### Problem to work on
The answer must consist of each line below that holds the word "computer", copied as it stands.

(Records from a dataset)

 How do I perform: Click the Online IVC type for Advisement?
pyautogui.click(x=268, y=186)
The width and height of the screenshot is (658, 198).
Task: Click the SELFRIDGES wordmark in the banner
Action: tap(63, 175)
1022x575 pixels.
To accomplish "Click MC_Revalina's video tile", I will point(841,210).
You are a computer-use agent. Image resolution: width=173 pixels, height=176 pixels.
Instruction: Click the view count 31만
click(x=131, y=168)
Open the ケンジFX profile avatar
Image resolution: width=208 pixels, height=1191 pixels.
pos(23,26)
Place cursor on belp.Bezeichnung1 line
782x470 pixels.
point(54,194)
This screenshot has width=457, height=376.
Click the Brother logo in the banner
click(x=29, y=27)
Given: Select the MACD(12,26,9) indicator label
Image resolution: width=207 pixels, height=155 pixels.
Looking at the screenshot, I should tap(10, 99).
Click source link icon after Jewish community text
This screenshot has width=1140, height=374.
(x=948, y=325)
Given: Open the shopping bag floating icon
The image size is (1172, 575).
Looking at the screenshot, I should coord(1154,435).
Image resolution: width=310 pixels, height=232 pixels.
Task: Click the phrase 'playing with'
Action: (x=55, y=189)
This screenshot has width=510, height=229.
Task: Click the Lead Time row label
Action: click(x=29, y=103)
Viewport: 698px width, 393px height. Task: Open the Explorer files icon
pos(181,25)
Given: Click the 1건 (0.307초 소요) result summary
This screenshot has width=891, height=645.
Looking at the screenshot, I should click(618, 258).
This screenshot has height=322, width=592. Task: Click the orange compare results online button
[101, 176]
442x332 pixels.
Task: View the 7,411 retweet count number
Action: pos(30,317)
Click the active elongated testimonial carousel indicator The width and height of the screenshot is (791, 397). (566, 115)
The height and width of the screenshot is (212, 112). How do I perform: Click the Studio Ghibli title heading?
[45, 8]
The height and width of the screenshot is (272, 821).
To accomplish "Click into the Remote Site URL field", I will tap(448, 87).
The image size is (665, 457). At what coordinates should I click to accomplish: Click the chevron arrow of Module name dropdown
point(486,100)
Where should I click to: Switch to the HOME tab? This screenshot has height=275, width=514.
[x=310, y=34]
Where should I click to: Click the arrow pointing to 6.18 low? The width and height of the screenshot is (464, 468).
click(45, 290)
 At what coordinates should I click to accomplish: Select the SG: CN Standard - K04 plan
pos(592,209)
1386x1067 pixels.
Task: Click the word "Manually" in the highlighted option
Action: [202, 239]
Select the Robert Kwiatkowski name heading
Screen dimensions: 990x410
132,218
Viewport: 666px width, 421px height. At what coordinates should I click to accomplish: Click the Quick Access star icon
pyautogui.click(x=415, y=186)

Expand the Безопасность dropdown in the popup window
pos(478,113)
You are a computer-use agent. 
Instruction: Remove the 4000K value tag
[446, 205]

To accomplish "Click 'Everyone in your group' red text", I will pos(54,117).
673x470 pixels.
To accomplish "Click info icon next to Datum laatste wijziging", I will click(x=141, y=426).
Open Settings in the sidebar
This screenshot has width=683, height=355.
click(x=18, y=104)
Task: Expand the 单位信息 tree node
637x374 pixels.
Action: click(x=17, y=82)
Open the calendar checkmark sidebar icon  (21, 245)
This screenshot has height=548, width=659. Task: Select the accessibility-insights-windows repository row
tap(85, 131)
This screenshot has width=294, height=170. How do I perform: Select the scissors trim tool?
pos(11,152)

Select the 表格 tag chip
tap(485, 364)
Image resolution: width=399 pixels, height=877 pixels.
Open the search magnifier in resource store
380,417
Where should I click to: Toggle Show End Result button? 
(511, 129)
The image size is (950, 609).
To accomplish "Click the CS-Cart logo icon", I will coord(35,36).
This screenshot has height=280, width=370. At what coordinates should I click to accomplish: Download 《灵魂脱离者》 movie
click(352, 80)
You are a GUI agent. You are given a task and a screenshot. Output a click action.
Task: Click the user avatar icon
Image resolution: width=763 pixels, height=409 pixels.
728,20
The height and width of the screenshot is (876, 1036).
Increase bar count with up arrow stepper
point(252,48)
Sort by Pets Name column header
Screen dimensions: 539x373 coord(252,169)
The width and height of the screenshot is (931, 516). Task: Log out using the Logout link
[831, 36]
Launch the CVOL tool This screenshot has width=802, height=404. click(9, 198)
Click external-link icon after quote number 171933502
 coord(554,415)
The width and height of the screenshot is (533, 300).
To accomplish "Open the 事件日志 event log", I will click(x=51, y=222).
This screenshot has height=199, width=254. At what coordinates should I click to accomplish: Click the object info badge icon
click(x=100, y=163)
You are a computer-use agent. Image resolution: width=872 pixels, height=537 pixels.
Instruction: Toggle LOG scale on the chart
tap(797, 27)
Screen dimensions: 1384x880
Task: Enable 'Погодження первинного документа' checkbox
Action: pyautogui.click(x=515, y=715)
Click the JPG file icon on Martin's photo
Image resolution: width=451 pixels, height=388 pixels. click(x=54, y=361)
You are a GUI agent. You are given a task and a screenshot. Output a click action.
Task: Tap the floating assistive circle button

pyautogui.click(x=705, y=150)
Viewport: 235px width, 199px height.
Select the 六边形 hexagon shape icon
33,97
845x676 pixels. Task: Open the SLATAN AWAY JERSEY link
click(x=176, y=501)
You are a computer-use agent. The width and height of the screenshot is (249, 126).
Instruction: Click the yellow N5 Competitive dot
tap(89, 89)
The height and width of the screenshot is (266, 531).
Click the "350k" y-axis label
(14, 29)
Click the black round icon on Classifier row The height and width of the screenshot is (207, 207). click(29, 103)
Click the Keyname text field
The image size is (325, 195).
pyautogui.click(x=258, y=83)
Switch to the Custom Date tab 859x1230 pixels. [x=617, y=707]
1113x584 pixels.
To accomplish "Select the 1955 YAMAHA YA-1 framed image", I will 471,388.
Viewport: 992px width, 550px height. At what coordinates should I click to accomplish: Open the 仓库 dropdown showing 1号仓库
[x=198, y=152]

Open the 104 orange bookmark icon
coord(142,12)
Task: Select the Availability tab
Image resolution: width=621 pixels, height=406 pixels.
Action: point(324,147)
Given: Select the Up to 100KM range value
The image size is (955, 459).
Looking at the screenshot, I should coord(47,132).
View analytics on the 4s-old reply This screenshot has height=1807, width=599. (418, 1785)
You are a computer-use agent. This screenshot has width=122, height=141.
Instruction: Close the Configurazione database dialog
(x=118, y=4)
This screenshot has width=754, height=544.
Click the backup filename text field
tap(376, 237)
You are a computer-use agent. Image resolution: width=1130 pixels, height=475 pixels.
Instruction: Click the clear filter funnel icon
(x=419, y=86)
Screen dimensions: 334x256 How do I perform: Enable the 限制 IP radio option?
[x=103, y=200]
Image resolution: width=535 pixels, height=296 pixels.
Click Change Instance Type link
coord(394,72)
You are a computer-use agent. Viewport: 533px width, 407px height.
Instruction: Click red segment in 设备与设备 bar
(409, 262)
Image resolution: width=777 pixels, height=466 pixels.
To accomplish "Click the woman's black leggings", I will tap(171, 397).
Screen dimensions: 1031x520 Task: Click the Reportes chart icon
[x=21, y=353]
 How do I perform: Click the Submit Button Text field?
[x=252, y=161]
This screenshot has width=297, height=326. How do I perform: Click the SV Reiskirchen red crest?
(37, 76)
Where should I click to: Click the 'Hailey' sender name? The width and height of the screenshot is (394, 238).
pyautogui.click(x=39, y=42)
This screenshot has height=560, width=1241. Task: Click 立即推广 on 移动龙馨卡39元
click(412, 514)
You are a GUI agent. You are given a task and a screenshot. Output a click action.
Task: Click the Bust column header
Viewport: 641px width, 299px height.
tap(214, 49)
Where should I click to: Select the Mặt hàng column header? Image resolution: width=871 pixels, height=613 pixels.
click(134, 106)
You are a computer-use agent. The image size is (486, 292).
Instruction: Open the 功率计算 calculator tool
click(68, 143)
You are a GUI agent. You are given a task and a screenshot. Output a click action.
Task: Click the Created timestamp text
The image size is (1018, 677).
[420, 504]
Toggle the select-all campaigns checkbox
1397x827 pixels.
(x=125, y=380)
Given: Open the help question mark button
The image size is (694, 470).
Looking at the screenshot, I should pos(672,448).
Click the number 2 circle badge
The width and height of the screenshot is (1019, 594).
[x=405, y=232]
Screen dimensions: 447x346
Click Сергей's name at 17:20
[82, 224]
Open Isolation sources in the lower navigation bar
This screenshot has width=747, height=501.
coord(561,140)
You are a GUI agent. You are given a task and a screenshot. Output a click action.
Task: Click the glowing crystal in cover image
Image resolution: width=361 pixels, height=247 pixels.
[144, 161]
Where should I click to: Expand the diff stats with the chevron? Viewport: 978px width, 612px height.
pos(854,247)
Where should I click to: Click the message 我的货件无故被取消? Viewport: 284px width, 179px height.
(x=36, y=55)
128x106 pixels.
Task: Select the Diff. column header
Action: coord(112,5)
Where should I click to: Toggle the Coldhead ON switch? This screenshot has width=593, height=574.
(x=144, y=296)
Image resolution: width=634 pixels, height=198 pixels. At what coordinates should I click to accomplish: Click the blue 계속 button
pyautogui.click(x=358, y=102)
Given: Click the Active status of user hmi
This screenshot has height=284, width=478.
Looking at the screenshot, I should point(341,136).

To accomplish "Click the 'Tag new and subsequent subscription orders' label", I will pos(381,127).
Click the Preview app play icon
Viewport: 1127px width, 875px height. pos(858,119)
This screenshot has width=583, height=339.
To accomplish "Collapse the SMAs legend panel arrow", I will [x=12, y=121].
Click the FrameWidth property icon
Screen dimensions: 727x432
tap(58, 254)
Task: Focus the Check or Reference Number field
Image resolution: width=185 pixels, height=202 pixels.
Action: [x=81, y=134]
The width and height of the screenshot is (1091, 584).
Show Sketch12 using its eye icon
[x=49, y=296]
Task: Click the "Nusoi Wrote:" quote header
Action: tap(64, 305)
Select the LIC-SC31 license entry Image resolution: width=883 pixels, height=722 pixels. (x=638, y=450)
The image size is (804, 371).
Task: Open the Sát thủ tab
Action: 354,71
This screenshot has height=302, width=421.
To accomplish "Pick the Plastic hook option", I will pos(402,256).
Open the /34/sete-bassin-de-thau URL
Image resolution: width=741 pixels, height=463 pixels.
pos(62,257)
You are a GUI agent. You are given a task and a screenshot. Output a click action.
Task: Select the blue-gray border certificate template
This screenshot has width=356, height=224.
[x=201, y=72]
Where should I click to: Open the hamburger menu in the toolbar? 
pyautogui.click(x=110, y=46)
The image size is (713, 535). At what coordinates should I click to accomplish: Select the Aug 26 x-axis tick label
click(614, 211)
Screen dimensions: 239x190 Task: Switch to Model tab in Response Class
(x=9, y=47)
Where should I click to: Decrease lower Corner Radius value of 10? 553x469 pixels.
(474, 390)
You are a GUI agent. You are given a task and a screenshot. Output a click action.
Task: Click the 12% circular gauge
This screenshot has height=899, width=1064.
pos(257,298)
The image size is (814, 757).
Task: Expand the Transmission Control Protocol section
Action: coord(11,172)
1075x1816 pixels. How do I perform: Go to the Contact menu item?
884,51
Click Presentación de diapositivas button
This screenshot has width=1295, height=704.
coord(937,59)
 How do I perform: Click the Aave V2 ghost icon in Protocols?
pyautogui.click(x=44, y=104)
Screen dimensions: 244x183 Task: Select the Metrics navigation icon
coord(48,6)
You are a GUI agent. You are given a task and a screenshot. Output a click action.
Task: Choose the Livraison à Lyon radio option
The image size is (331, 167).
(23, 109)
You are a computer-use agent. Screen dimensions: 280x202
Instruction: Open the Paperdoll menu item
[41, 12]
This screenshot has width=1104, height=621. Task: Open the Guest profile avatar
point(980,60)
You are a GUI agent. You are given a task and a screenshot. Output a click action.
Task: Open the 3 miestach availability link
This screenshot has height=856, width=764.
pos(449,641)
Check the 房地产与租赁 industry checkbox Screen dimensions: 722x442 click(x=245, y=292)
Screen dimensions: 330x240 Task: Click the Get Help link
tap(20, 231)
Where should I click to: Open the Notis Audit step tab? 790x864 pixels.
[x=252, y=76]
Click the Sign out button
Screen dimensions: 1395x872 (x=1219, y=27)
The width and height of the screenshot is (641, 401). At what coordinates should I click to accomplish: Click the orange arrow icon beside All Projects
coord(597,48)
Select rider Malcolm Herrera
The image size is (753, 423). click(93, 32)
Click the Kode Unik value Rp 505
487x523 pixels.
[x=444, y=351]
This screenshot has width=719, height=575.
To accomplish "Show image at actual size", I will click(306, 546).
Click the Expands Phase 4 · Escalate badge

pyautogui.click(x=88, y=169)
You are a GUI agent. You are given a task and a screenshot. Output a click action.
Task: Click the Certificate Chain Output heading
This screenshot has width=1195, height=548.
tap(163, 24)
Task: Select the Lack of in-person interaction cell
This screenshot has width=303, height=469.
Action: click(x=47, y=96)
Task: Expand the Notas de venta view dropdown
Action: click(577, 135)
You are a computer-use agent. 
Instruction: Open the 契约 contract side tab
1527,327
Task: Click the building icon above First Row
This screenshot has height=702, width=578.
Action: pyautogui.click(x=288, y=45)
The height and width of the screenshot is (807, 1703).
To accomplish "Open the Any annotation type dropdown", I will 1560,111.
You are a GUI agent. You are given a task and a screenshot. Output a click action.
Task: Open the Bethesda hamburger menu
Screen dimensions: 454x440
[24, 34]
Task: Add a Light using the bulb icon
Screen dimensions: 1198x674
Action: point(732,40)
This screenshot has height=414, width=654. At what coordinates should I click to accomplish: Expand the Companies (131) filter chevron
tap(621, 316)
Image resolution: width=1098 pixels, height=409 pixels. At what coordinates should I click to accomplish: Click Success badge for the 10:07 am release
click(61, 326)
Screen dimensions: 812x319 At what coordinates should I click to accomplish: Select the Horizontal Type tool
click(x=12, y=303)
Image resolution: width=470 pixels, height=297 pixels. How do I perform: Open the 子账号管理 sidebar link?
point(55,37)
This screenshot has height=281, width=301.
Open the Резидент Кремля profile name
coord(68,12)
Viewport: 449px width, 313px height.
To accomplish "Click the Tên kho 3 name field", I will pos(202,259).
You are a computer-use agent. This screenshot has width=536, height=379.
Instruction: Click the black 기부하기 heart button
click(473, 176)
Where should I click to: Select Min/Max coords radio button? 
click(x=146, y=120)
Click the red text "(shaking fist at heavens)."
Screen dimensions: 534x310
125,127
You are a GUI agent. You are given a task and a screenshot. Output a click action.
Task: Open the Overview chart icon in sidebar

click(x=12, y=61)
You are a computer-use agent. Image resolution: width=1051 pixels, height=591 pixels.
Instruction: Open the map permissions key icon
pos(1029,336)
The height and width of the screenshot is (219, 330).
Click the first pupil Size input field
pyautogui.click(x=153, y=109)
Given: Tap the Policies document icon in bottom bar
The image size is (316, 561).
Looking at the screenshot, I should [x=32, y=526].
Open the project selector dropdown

### Result for this task
You are a computer-use agent. Image resolution: width=173 pixels, height=176 pixels.
You are a computer-use agent. 
You are a computer-use agent. Image resolution: width=872 pixels, height=537 pixels.
You are a computer-use agent. The width and height of the screenshot is (249, 126).
You are a computer-use agent. This screenshot has width=122, height=141.
You are a computer-use agent. Image resolution: width=1130 pixels, height=475 pixels.
You are a computer-use agent. Viewport: 533px width, 407px height.
You are a computer-use agent. The image size is (486, 292).
You are a computer-use agent. Screen dimensions: 280x202
You are a computer-use agent. 
You are a computer-use agent. This screenshot has width=536, height=379.
You are a computer-use agent. Image resolution: width=1051 pixels, height=591 pixels.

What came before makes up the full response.